The breach took place in February when the hackers executed a sophisticated phishing campaign, specifically targeting Reddit employees. Reports from Bleeping Computer confirmed BlackCat’s claim of responsibility for the attack.
According to researcher Dominic Alvieri, the ransomware group managed to infiltrate Reddit’s systems, gaining access to a substantial 80GB of internal data. Unless their demands are met, the group threatens to publicly release the stolen information.
Aside from the financial aspect, BlackCat is demanding that Reddit revert the planned API pricing changes, which have been the subject of intense user and moderator protests in recent weeks.

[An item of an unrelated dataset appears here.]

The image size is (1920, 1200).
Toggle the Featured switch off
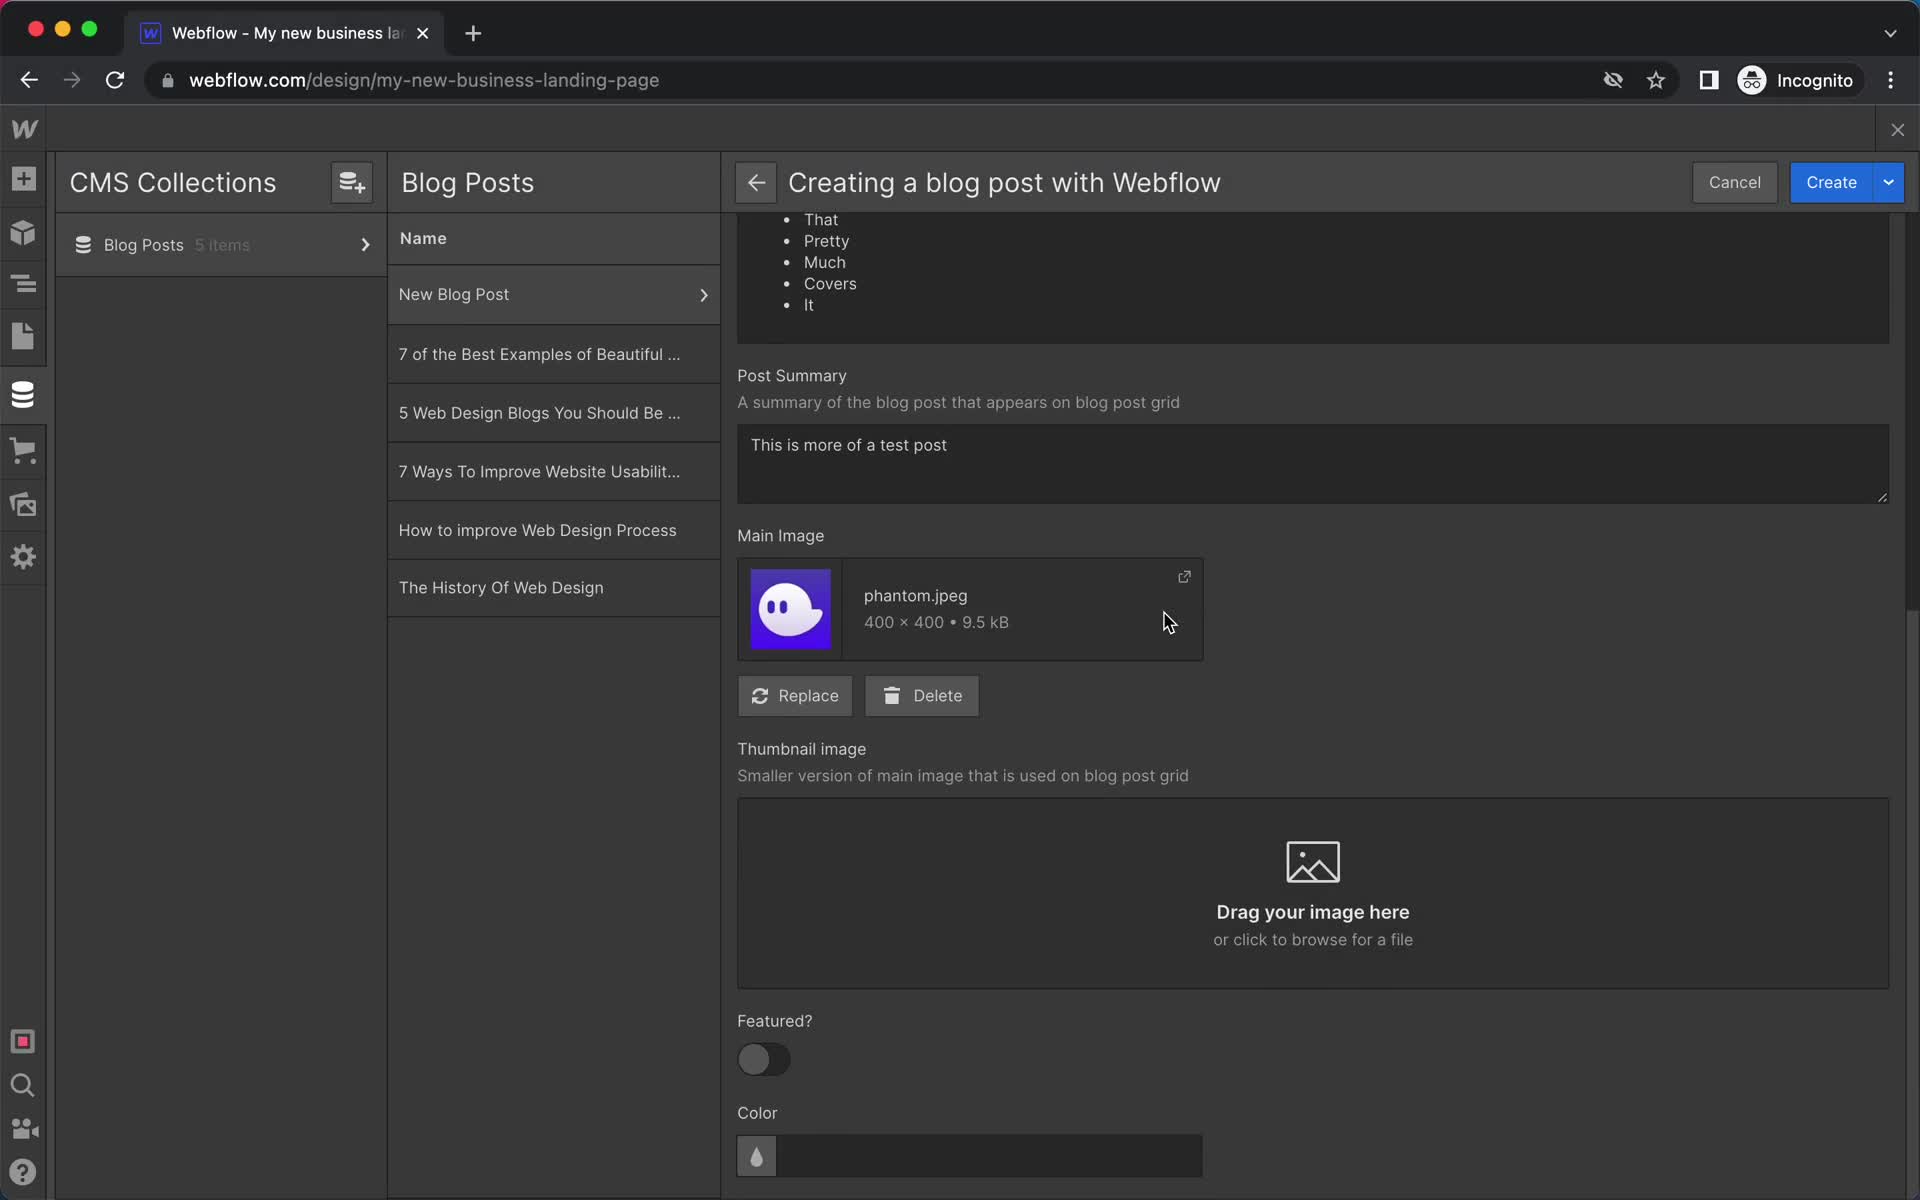pos(764,1059)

Reddit users and communities voiced their concerns after the platform announced its intention to implement charges for third-party app developers, potentially amounting to millions of dollars annually.
The resulting backlash led to several major subreddits temporarily going dark, limiting new posts and restricting public access.
When the breach initially came to light, Reddit confirmed that the hackers utilized a highly targeted and sophisticated phishing attack. The compromised data included internal documents, employee contact information, and advertiser details.
However, Reddit assured users that their private data, which was not already public, remained secure.
Despite the gravity of the situation, Reddit has chosen not to comment officially on the hack at this time. Bleeping Computer has reported that the incident disclosed by Reddit in February aligns with the BlackCat hack.
This unfortunate breach is not the first time Reddit has faced a security incident. In 2018, the platform experienced a separate attack that resulted in the unauthorized access of user data, including email addresses, old usernames, and passwords.
The Reddit community and stakeholders eagerly await further updates on the situation and hope for a swift resolution to protect the platform’s integrity and user privacy.